Fatty acid profile of Greek yogurt with colostrum addition
DOI:
https://doi.org/10.5327/fst.26023Keywords:
dairy products, functional foods, nutraceutical properties, nutritional qualityAbstract
The nutraceutical properties of colostrum have stimulated interest in its use in the production of functional foods and supplements that benefit human health. This study investigated the fatty acid profile of Greek yogurt formulations added with bovine colostrum. Four formulations of Greek yogurt were developed with different colostrum levels: 0, 10, 20, and 30%. Next, fat extraction and esterification were performed to determine the fatty acid profile. Then, the concentrations of fatty acid methyl esters were determined by gas chromatography. No effect was observed for the C14:0, C16:0, and C18:0 concentrations with the addition of colostrum. Although the C18:1c9, C18:2n6, C18:3n3, and C20:4n6 concentrations were not affected by colostrum, the C16:1c9, polyunsaturated fatty acids, and n-6 fatty acid contents increased, without changes in the n-6 to n-3 ratio.

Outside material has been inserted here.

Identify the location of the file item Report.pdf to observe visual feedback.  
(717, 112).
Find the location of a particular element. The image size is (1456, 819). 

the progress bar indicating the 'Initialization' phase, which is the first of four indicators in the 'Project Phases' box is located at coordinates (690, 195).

C18:1t9 was the only monounsaturated fatty acid that differed among formulations and it increased with colostrum addition. There was no effect of the colostrum increase on the total saturated, unsaturated, and monounsaturated fatty acid concentrations. The bovine colostrum used as an ingredient in Greek yogurt showed slight changes in the fatty acid profile. The use of colostrum is an alternative to reduce costs and maintain health benefits.